Inducing Low Body Temperature via Torpor Slows Aging in Mice

Past evidence has suggested that the lowered body temperature characteristic of calorie restriction is important to the slowed aging that results in short-lived mammals. One might compare that to the strong evidence for upregulated autophagy to be the driving factor in slowed aging produced by the practice of calorie restriction. Researchers here conduct a similar study, inducing a reduction in metabolic rate, dietary intake, and body temperature in mice via activation of a specific brain region. As in past research, the resulting slowed aging was shown to be driven by that lowered body temperature rather than any of the other effects of this intervention.
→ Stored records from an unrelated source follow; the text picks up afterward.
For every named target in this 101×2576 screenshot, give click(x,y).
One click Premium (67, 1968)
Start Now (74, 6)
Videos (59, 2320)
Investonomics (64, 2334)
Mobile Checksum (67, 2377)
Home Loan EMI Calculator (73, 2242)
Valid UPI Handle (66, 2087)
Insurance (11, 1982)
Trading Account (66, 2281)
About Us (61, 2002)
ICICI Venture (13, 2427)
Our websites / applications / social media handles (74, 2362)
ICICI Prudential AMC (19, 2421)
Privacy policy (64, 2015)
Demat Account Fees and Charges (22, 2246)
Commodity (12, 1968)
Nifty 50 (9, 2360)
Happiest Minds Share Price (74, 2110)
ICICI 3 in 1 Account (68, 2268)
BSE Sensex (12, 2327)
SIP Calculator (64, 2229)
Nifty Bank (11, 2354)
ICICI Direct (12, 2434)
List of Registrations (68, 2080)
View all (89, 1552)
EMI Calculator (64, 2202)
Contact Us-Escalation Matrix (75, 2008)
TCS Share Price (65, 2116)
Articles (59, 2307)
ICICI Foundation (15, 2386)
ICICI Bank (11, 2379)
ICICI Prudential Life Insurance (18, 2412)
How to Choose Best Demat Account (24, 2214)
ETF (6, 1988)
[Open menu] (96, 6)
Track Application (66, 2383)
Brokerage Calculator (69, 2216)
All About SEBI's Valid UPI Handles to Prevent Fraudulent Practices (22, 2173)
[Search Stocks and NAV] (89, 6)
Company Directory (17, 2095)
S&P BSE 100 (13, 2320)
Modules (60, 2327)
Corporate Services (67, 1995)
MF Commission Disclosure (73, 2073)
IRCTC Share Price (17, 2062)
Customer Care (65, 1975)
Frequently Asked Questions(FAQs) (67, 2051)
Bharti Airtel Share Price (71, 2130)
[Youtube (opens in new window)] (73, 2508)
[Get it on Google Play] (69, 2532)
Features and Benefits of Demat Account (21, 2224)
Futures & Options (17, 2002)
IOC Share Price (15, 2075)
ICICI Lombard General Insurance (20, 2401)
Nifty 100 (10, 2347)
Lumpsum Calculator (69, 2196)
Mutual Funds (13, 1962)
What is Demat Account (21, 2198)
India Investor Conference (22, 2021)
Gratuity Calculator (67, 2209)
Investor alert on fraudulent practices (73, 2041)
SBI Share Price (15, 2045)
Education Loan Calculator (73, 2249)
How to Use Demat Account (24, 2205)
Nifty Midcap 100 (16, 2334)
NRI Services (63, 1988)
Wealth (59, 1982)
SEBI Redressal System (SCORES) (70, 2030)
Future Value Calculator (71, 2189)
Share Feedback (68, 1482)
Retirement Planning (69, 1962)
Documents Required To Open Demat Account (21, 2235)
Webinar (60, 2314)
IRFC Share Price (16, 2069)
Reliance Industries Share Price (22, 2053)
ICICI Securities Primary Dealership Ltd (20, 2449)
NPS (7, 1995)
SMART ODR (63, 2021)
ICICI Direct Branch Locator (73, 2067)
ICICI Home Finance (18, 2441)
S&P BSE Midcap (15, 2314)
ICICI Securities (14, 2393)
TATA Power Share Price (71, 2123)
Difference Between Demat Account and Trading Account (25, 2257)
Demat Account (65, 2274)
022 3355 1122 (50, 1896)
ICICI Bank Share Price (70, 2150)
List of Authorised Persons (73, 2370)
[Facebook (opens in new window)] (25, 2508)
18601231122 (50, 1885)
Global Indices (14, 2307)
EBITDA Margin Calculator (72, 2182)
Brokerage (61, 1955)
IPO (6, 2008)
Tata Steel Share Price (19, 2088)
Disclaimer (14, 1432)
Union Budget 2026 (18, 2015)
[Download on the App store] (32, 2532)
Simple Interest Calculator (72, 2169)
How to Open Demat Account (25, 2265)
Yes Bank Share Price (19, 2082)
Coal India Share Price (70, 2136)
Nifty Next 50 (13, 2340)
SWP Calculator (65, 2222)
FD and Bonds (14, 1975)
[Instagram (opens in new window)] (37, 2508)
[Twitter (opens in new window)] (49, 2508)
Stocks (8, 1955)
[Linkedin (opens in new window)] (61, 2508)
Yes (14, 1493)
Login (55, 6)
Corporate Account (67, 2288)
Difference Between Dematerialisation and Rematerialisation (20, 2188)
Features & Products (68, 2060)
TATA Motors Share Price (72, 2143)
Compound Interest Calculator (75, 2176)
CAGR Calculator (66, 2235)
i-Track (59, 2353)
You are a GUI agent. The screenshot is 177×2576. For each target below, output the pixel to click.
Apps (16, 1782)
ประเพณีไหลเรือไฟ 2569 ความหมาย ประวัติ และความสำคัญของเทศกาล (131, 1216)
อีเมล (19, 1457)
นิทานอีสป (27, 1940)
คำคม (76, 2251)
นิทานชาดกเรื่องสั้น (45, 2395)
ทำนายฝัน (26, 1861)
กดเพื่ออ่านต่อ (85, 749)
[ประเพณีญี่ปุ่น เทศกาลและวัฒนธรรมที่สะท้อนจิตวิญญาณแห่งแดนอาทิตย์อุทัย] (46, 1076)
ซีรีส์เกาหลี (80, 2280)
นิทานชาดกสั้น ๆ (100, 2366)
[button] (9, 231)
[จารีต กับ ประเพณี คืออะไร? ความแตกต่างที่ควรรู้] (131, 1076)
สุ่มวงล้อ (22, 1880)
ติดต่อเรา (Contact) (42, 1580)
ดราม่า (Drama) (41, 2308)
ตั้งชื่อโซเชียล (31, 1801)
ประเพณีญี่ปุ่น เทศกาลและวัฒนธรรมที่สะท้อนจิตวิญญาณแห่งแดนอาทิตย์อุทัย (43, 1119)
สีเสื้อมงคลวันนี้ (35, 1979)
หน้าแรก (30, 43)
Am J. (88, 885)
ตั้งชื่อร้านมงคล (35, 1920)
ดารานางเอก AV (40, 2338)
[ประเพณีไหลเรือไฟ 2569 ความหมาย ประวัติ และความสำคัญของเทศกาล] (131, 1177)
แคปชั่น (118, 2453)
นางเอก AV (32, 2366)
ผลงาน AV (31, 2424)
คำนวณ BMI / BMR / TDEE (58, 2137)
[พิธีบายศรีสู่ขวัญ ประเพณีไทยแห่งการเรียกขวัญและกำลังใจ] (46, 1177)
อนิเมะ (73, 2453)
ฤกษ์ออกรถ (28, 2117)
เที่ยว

Torpor and hibernation are extreme physiological adaptations of homeotherms associated with pro-longevity effects. Yet the underlying mechanisms of how torpor affects aging, and whether hypothermic and hypometabolic states can be induced to slow aging and increase health span, remain unknown. We demonstrate that the activity of a spatially defined neuronal population in the anterior and ventral portions of the medial and lateral preoptic area (avMLPA), which has previously been identified as a torpor-regulating brain region, is sufficient to induce a torpor like state (TLS) in mice.

Prolonged induction of TLS slows epigenetic aging across multiple tissues and improves health span. We isolate the effects of decreased metabolic rate, long-term caloric restriction, and decreased core body temperature (Tb) on blood epigenetic aging and find that the pro-longevity effect of torpor-like states is mediated by decreased Tb. Taken together, our findings provide novel mechanistic insight into the pro-longevity effects of torpor and hibernation and support the growing body of evidence that Tb is an important mediator of aging processes.